BC Social Studies Lesson Plans

Two Views of Justice

Grade 11


Two Views of Justice

Big Idea

Examining questions in philosophy allows people to question their assumptions and better understand their own beliefs (from Philosophy 12).

Essential Question

What is justice?

Learning Standards Content

Students are expected to know the following:

  • fundamental nature of knowledge, existence, and reality (adapted from Philosophy 12)

Curricular Competencies

Students are expected to be able to do the following:

  • Make reasoned ethical judgments about people, places, events, phenomena, ideas, or developments and determine appropriate ways to respond (ethical judgment)

Core Competencies

I can discuss the major issues around fairness and justice in creating laws for a society.

I can analyze the tensions between two visions of a society and their benefits and deficits.

I can consider the criteria for the concepts of fair, equal, and just in the context of public life.

First People's Principles of Learning

Learning is holistic, reflexive, reflective, experiential, and relational (focused on connectedness, on reciprocal relationships, and a sense of place).
  • Write the following words on the board: Fairness, Equality, Equity, Entitlement, Justice.
  • Ask: How are these concepts similar?
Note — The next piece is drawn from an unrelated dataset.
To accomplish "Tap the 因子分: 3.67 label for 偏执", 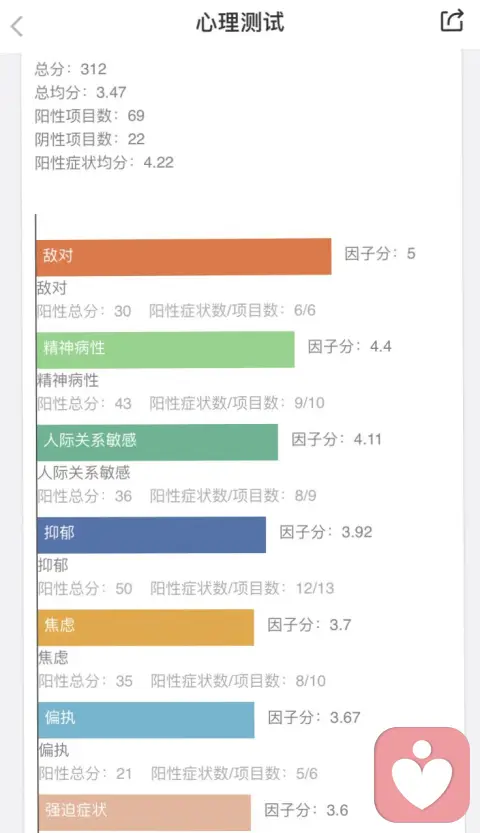I will click(x=314, y=717).
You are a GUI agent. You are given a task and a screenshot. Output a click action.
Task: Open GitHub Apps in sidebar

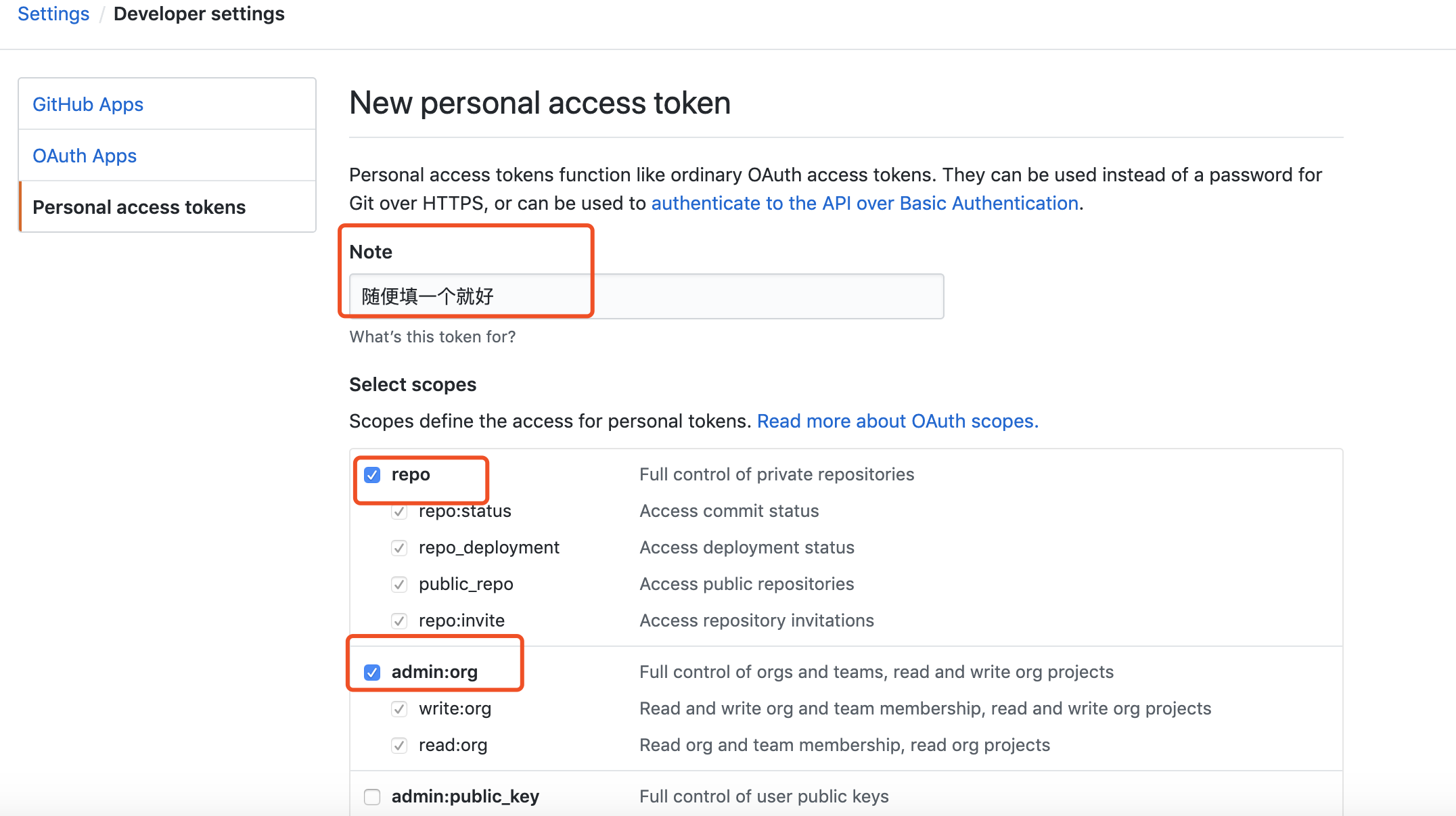pos(88,104)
How are they different?

Part 1: Simulation

  • In advance of the simulation, print out “Actual Grades” and “Boosted Grades”. Cut out the marks and place them in 10 white and 10 coloured envelopes.
  • Begin by asking students if they have ever felt like a mark was unfair.
  • Using a Socratic Circle strategy, have ten volunteers sit in an inner circle surrounded by their classmates. 
  • Use the slides “The Grading Game” to guide students through a simulation that will have them consider competing visions of society and their implications for laws and legislation.
  • Lead the simulation using the visuals and instructions provided in the slides.
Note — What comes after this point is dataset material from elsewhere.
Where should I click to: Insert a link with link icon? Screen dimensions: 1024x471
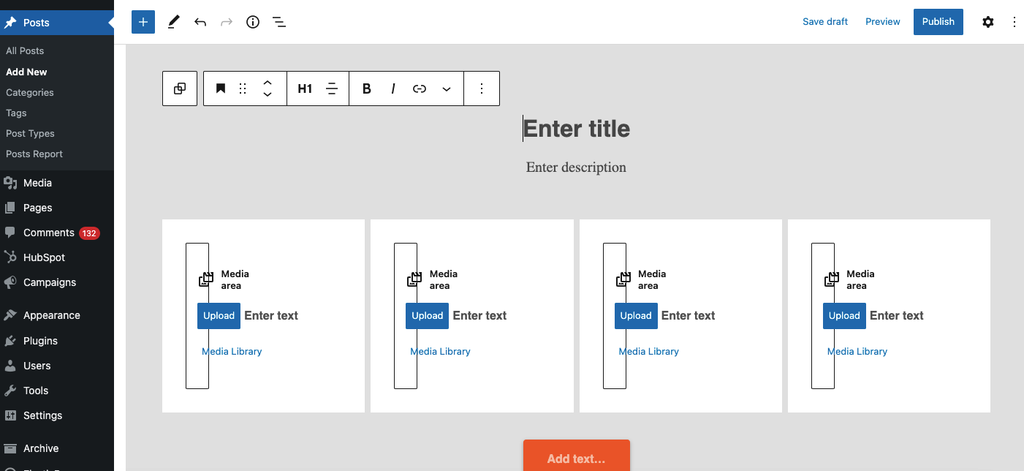419,89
Part 2: Two Views of Society

  • Using the slides “Two Views of Society”, present and discuss two competing visions of the State.
  • Have them work with a partner to critically analyze the benefits and deficits of these two views of society. Provide students with the handout “PMI Chart”. They should complete one “PMI Chart” for Rawles’s view and one for Nozick’s view.
  • Have students respond in writing to the reflection questions on the handout “Just Society”.
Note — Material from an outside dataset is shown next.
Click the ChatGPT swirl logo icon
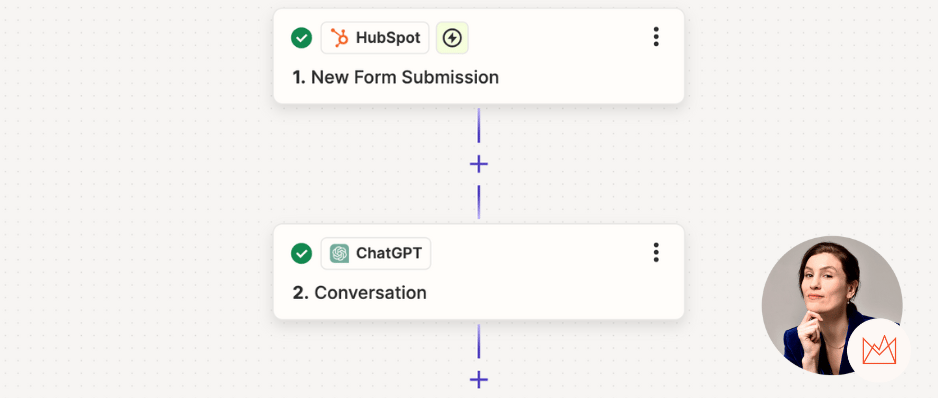 [x=339, y=253]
“Comparison of John Rawls And Robert Nozick Politics Essay.” 2018. UKEssays. https://www.ukessays.com/essays/politics/comparison-of-john-rawls-and-robert-nozick-politics-essay.php?vref=1

“Essay: John Rawls and Robert Nozick: Liberalism vs. Libertarianism.” [ca.2011?] Parallel Narratives. https://parallelnarratives.com/john-rawls-and-robert-nozick-liberalism-vs-libertarianism/

Fraser, C. R. 2011. "John Rawls, Robert Nozick, and the Difference Principle: Finding Common Ground." Inquiries Journal/Student Pulse, 3(04). Retrieved from http://www.inquiriesjournal.com/a?id=510

McCartney, S. and Parent, R. [n.d.] “Rawls’ Theory of Justice”. Ethics in Law Enforcement. Chapter 2: Ethical Systems. [Victoria, B.C.]: BCCampus. https://opentextbc.ca/ethicsinlawenforcement/chapter/2-10-rawls-theory-of-justice/

“Rawls vs Nozick.” 1978. YouTube. https://www.youtube.com/watch?v=T6QvkLCCNN0 [20:30]

“Rawls-v-Nozick: Liberty for All, or Just the Rich?” October 9, 2003. The Sydney Morning Herald.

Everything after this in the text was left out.